(Word and element pointing entries)
================
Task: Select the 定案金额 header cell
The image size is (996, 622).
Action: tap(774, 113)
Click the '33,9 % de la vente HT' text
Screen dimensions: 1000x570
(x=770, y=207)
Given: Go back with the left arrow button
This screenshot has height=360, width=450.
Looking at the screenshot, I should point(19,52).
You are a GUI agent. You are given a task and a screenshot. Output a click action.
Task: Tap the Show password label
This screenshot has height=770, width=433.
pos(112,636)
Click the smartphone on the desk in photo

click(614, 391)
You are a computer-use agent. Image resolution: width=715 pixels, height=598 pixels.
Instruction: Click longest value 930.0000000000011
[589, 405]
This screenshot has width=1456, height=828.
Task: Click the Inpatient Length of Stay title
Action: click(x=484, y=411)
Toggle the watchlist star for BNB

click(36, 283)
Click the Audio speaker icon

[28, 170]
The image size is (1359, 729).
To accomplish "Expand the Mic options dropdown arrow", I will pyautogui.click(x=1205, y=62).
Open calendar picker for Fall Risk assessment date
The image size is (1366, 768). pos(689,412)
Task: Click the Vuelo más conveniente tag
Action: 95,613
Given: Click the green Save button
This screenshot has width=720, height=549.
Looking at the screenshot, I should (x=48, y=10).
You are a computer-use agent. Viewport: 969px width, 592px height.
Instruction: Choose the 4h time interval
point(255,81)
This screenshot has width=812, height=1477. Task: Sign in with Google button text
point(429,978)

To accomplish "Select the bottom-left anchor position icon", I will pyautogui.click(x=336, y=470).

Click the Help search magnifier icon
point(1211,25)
================
* [Directions for this task] Return the lines starting at the one containing "Given: Click the green Save button" and ending at the close of the data, reproduced verbatim.

* [Written answer]
Given: Click the green Save button
This screenshot has width=720, height=549.
Looking at the screenshot, I should (x=48, y=10).
You are a computer-use agent. Viewport: 969px width, 592px height.
Instruction: Choose the 4h time interval
point(255,81)
This screenshot has width=812, height=1477. Task: Sign in with Google button text
point(429,978)

To accomplish "Select the bottom-left anchor position icon", I will pyautogui.click(x=336, y=470).

Click the Help search magnifier icon
point(1211,25)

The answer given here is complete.